Justice Suman Shyam made the observation while setting aside a set aside a ₹36 lakh award granted by the labour court in favour of an employee and against a bank.

“Once an objection as to the maintainability of the reference was raised by the management by taking the plea that the employee was not a workman, regardless of whether any written statement is filed on not, it was incumbent upon the learned Labour Court to record a finding on the above aspect of the matter based on the materials produced by the employee. The burden to prove that the employee is a workman for the purpose of section 2 (s) would be upon the employee and not the Management,” the High Court held.

In this case, the bench also noted that the labour court had not examined the question of whether the applicant, who was a management-level employee, was a “workman” under the Act.

Hence, the matter was remanded back to the labour court for a fresh decision, preferably within six months.

The High Court was dealing with a plea filed by the Industrial Cooperative Bank Limited challenging a labour court’s ex-parte order which had set aside the decision to terminate an employee accused of involvement in financial irregularities.

The labour court had called for the reinstatement of the employee, who was earlier in charge of administration and human resources. The order had also directed the payment of back wages and service benefits in arrears to the employee

The bank had not appeared before the labour court after its objection to the maintainability of the proceedings had been dismissed, and since its Managing Director at the time was embroiled in criminal proceedings.

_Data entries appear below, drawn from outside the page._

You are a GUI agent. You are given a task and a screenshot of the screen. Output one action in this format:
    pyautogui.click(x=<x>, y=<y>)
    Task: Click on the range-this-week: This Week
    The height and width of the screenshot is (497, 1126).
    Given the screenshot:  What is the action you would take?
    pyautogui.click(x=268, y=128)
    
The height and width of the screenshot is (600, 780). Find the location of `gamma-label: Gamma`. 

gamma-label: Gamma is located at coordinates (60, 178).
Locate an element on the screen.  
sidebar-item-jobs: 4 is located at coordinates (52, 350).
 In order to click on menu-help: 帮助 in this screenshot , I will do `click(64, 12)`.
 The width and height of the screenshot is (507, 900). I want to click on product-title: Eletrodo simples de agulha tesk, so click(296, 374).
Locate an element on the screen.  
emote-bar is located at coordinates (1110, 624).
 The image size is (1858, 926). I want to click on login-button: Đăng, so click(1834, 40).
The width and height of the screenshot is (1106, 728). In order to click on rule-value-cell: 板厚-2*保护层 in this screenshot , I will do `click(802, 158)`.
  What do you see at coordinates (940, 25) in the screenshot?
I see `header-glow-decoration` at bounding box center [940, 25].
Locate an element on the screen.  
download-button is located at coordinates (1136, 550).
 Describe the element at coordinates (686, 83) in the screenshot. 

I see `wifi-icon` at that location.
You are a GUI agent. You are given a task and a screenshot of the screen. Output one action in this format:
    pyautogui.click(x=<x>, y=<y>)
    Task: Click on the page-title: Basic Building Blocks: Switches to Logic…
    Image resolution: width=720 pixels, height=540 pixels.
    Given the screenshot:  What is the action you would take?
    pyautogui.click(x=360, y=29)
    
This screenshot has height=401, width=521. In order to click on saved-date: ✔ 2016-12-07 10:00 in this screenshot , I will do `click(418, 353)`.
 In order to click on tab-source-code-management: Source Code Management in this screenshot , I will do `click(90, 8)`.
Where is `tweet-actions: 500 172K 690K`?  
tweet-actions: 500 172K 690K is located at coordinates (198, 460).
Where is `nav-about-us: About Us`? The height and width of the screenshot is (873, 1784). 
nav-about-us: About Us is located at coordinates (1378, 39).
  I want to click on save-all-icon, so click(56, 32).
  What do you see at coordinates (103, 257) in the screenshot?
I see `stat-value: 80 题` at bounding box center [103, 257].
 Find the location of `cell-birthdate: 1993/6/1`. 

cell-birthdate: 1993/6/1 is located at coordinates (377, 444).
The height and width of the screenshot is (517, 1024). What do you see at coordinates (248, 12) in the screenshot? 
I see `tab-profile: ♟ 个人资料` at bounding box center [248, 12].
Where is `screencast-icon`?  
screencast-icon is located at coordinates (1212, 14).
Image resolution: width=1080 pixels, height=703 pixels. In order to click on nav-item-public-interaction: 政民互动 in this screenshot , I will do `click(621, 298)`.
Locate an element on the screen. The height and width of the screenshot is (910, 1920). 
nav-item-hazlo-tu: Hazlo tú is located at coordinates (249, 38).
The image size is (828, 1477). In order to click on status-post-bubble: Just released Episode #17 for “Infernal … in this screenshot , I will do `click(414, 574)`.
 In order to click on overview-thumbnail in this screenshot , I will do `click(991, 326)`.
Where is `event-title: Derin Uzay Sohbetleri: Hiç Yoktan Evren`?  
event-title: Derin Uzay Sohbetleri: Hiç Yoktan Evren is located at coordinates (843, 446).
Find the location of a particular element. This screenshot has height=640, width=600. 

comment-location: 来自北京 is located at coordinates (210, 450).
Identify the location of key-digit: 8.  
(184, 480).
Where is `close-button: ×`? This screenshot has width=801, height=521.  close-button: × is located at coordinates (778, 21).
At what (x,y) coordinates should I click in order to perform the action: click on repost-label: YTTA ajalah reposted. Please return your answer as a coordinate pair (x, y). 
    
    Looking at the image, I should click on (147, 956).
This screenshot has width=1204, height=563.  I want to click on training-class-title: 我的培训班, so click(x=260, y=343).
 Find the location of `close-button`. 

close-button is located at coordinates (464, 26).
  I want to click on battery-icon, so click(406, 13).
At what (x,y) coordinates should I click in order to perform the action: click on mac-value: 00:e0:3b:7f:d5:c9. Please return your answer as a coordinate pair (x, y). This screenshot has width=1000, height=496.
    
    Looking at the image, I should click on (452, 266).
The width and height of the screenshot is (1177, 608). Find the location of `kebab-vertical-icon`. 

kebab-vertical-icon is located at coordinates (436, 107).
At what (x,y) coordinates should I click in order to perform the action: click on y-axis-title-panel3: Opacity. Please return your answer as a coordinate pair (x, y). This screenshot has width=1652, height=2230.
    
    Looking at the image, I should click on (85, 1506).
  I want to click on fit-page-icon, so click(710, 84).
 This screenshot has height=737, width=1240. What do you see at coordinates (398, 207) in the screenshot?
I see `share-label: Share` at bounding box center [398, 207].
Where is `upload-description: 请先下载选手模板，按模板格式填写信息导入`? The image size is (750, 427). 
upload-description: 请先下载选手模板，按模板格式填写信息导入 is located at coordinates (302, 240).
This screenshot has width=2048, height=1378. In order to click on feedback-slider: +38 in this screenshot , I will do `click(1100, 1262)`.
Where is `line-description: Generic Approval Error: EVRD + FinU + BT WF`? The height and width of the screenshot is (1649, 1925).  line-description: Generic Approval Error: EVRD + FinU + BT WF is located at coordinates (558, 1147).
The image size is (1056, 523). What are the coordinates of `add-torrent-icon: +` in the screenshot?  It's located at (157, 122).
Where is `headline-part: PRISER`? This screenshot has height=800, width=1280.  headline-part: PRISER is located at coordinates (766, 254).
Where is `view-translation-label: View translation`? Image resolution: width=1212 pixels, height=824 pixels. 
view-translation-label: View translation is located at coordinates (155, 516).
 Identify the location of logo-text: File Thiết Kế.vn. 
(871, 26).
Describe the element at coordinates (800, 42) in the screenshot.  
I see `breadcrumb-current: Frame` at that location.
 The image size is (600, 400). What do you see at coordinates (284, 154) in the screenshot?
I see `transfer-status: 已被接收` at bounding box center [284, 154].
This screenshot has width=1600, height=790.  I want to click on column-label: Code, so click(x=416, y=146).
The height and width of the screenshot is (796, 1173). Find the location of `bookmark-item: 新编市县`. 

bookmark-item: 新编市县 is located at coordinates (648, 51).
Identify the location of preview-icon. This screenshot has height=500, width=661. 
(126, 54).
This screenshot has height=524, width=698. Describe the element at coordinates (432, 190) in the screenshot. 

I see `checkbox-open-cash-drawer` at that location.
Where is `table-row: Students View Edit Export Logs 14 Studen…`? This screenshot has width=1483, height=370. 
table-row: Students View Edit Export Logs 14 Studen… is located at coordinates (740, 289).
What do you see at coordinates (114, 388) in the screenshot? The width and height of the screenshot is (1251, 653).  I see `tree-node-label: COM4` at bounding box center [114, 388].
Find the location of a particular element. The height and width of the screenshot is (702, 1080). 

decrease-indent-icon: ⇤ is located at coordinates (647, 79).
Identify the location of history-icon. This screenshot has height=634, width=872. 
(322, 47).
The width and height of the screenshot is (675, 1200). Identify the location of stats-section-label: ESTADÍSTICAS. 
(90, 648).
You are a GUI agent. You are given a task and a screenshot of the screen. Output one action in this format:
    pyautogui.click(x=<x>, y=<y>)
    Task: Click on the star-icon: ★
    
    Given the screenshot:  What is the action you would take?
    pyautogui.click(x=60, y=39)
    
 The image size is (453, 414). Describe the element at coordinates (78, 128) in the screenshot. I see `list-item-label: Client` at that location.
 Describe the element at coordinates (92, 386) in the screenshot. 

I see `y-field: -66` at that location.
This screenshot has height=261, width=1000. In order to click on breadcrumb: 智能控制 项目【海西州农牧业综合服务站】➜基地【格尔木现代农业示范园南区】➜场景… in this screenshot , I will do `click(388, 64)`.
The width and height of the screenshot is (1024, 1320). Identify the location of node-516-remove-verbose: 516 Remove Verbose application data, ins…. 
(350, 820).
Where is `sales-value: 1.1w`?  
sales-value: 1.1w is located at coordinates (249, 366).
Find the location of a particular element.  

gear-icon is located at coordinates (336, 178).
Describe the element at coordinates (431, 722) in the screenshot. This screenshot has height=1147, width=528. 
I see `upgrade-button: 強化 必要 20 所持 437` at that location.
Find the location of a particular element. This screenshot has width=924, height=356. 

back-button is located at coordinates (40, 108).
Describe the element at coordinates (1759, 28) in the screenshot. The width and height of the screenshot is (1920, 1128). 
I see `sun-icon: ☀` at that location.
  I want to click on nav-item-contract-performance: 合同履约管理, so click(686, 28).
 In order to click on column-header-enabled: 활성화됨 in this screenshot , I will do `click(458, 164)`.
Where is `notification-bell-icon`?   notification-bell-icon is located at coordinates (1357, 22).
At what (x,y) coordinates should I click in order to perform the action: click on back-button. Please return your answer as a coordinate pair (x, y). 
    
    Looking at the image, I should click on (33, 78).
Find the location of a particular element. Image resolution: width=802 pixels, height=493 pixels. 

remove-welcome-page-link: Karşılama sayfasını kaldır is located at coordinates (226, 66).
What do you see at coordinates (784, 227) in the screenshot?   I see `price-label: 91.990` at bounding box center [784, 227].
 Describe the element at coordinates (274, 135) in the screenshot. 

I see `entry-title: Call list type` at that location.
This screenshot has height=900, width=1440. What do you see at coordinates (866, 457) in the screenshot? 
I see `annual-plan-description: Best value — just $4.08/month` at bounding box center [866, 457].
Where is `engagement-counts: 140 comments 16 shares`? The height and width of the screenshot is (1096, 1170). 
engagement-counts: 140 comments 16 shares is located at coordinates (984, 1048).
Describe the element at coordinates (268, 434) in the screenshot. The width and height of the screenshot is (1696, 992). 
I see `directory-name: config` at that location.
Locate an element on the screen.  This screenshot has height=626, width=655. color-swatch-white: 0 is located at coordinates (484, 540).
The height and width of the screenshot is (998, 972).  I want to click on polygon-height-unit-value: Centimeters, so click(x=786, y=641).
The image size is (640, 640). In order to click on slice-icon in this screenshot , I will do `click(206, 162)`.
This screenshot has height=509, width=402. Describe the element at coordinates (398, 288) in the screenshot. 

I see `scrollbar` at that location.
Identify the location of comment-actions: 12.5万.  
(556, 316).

The High Court noted that it is well-settled that issues of jurisdiction go into the heart of legal matters and, therefore, can be raised at any stage of proceedings.

The judge further noted that the labour court had not recorded proper reasons as to why the order dismissing the employee from service was not as per law, and that it had gone about in a ‘perfunctory’ manner.

He added that the labour court will have to decide on whether the domestic enquiry against the employee was fair and proper.

“If however, the Labour court does not find any infirmity in the proceedings of the domestic enquiry, then the order of penalty can only be examined on the touch stone of proportionality of the punishment,” the High Court further observed.

The bank’s appeal was, ultimately, allowed, and the compensation amount earlier ordered to be paid by the labour court was also set aside.

Advocates Bedanta Kaushik and Suman Das appeared for the bank. Advocate S Chakraborty represented the employee.

Advocate A Talukdar appeared for the State-authorities.